Good morning, everybody! I’m linking up with Amanda on this fine Thursday to share some of what’s been on my mind lately. I recently read this article, and it gave me a few things to think about. Do you have any behaviors that you feel compelled to engage in despite the fact that they make you feel utterly terrible? I know that I do, and I know that I’m not alone. It doesn’t make sense, does it? If we know that these things will leave us feeling horrible, why do them? We do these things because, at one point, they worked for us.
Allow me to use some of my own destructive behaviors as an example. A few days ago, I did not eat enough for breakfast or lunch. I knew this because I was still hungry after both meals. Rather than eating something else, I went to the store, bought some gum, and bought a bottle of Diet Dr. Pepper. Then, I proceeded to spend the rest of my afternoon still hungry, chewing gum, drinking soda, and feeling like shit. As I did these things, I asked myself why in the world I was doing them. Why did I buy gum? Why did I buy soda? I am far enough in recovery to know that I would only feel worse if I did these things, so why the hell did I still do them?

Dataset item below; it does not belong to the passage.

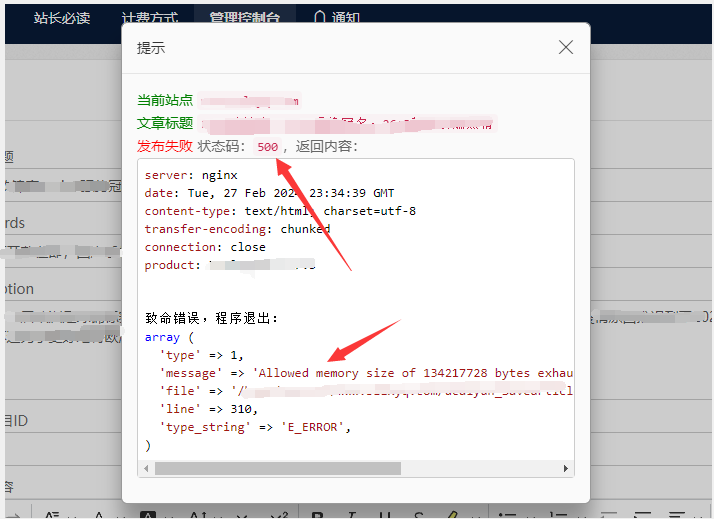The image size is (714, 519).
Task: Open the 站长必读 menu item
Action: [x=61, y=18]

In my most restrictive days, I chewed gum and drank diet soda like it was my day job. Two packs of gum and a few cans of soda later, I would feel utterly terrible, but I felt like I couldn’t help myself. I relied on these habits more and more as my eating disorder progressed, and the reason I did so is quite simple: when I was starving all of the time and I knew that I would not allow myself more food, gum and diet soda provided temporary relief. They occupied my mouth and my taste buds, but because they did not deliver any of what my body actually needed (food), I felt the need to compulsively chew twenty pieces of gum or guzzle a liter or two of Diet Dr. Pepper rather than just having a piece or a can. After my gum and diet soda fiasco the other day, I realized that my body and mind still panic when I am not eating enough. They panic and they crave the two things that I used to constantly offer in place of food: a pack of gum and a diet soda.
Now, when I’m having a rough day where I am not eating enough, it’s as if my brain and body do not trust that I will feed them real food. They continue to crave gum, even though I can chew through an entire pack and only feel worse. They still crave soda, even though I don’t enjoy the taste all that much anymore and it never fills my stomach up in the way I want it to. I still do these things because, at one point, they (kind of, sort of, temporarily) worked. They took my mind off of my starving body for at least a little while, something I was grateful for at the time.

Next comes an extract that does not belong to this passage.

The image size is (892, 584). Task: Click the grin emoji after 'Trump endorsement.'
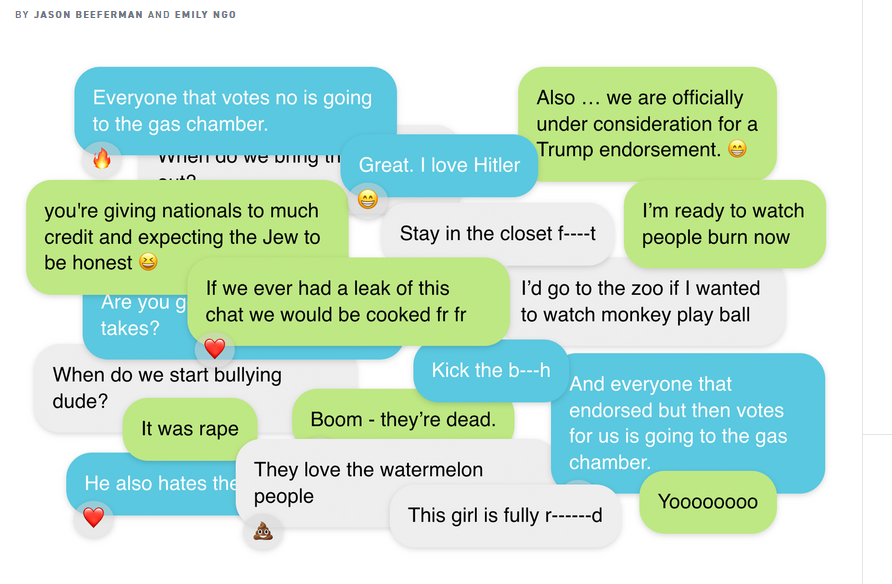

I am far enough in my recovery process to know better than to chew a pack of gum instead of eating a snack. I know better than to get a gigantic Diet Dr. Pepper from McDonad’s and drink it in five minutes flat. I know better, but I revert to old behaviors from time to time. I don’t feel good about it and admitting this slip to myself and others is hard, but a huge part of recovery is having grace with oneself, and I am choosing to use this as a lesson rather than an opportunity to beat myself up. After giving it some thought, I now know that I do these things not because I lack self-control or willpower. I do them because my brain is relying on old coping mechanisms that used to work, but do not anymore. Simply realizing that these coping mechanisms developed for a reason is empowering. It makes me feel a little bit less crazy. Most importantly, this realization lets me see the ways in which I can prevent my brain from trying the same door again and again, hoping for different results but coming back disappointed each time.
I can prevent the out-of-control gum chewing and soda consumption by eating enough food. For me, that is the single best preventative measure I can take. If I’m not hungry, I don’t crave the gum or the soda. It’s as simple as that. To those without an eating disorder, this solution probably sounds obvious, but for those of us who tend to err on the side of under-eating, that can be easier said than done. Fortunately, we have the chance to choose the right thing for our recovery multiple times per day. Just because the morning was spent hungry does not mean the afternoon needs to be spent the same way, and just because yesterday was spent hungry does not mean that today needs to meet the same fate.
Consciously deciding to eat enough offers us the opportunity to recondition our brains. Reconditioning occurs each and every time that we choose a different path. When I am hungry after lunch and I eat something else instead of drinking a diet soda, or I have a snack before bed instead of chewing a pack of gum, I am rewiring my brain. I am teaching my brain that I will feed my body and, fortunately for me and for all of us, brains are highly teachable. It may take time and it will certainly take effort, but the human body is capable of incredible things. If we use the same strength and determination that went into making us sick to help us heal, our bodies will learn to trust us once more.
That wraps up this Thursday’s thoughts. I leave for Seattle to visit one of my best buds tomorrow, and I can’t wait! I used to go to Seattle fairly often as a kid, but I haven’t been in quite a while and I’m looking forward to seeing the city and my wonderful friend again. For now, I’m going to go brush my teeth and get ready for my day – that is if I can get my cat to vacate the sink, her most recent napping location of choice. I hope the rest of your Thursday treats you right!